Pageant of the Perverse, Anecdotes From the River’s Edge

Written by Administrator on January 24th, 2009

PhotoLA
PhotoLA 2009 – Los Angeles, CA

If you’ve ever wondered what really drives the modern art world, photography included, then you’d be hard-pressed to do better than spend a day at PhotoLA, one of the main photography events in the U.S. where famous dealers and galleries show up, all with lots of photos to sell.

Besides the overwhelming sameness of most of the imagery what you quickly feel is the undercurrent of highbrow voyeurism and an excuse to view a bunch of naked chicks while holding an expensive glass of wine, or a $4 Americano.

Actually, naked men are well represented too, although it’s difficult to find one over 18 in any of the photographs available for purchase.

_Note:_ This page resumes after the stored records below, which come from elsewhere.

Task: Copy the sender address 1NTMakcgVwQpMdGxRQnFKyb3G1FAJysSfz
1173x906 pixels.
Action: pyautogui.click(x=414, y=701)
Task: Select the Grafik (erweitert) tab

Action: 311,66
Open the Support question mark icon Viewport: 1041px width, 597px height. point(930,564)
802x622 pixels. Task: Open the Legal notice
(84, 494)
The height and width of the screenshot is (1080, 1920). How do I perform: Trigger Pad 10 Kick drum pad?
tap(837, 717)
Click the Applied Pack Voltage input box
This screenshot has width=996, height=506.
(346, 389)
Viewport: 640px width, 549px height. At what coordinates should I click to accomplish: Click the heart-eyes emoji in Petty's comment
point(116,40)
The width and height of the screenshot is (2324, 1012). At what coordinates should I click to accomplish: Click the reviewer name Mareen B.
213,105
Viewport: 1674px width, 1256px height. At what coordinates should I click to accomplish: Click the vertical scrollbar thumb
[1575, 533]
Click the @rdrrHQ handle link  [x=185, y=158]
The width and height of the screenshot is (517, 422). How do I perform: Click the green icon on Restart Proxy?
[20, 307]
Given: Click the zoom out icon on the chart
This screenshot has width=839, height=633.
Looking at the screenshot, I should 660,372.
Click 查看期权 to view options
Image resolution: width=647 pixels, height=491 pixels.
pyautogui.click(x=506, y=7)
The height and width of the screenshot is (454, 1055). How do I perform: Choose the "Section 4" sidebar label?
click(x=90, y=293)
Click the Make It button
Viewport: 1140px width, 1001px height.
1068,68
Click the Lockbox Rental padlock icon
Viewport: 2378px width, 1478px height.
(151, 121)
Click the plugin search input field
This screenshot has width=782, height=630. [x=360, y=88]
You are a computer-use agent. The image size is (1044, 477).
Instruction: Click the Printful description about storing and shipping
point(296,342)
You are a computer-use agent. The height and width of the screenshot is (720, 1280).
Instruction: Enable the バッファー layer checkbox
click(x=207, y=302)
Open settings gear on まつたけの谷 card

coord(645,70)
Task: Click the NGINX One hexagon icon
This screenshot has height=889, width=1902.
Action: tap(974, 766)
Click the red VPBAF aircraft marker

At one gallery’s booth a man in a motorcycle jacket that cost more than most people’s entire wardrobes listened intently while the twenty-something female gallery employee described the history of the prints she was leafing through. “All of the boys in this series are between 8 and 14,” she told the man. He nodded in understanding. All of the boys were completely naked as well.

At another gallery’s booth the main attraction was a set of prints based around the theme of women getting felt up in Japanese subways while supposedly not knowing their pictures were simultaneously being taken. Having come from the generation of Vice-magazine and virtually unlimited amounts of online pornography, the imagery wasn’t particularly disturbing. What made it feel odd was that it had been hung on a wall, along with the other galleries displays of pre-pubescent boys and girls, and called art.

Perhaps it began with, or ended with, guys like Robert Mapplethorpe picking up a camera and just going shithouse crazy with it. At this point, though, it seems we’ve reached the end of the road of photography as art. There’s simply nothing left to take a picture of. The form has descended to a kind of really expensive pornography, an excuse for people to get off on imagery otherwise taboo to the mainstream culture.

Landscapes, still life, portraits, everything has been done. Because of the restrictions of the form – lens, camera, developing, printing – once someone perfects a genre as a photographer you’re forever doomed to be compared with them. No landscape can ever be photographed seriously after Ansel Adams.

The human landscape is all that’s left and it too is rapidly diminishing as a viable subject. Ryan McGinley and Tim Barber have done youth culture as well as anyone’s going to do it. A thousand photographers have documented every niche and every sub-niche available in the human spectrum. Art thrives on the new, on uniqueness, and as a mechanical art photography is unable to deliver as it once was.

That’s not to say that photography is over and done with as an art form. People will still collect it and every once and a while a photographer will come out with something new, usually based on pushing the boundaries of extreme imagery. But honestly, after Mapplethorpe devolved into Terry Richardson, where does the form have to go?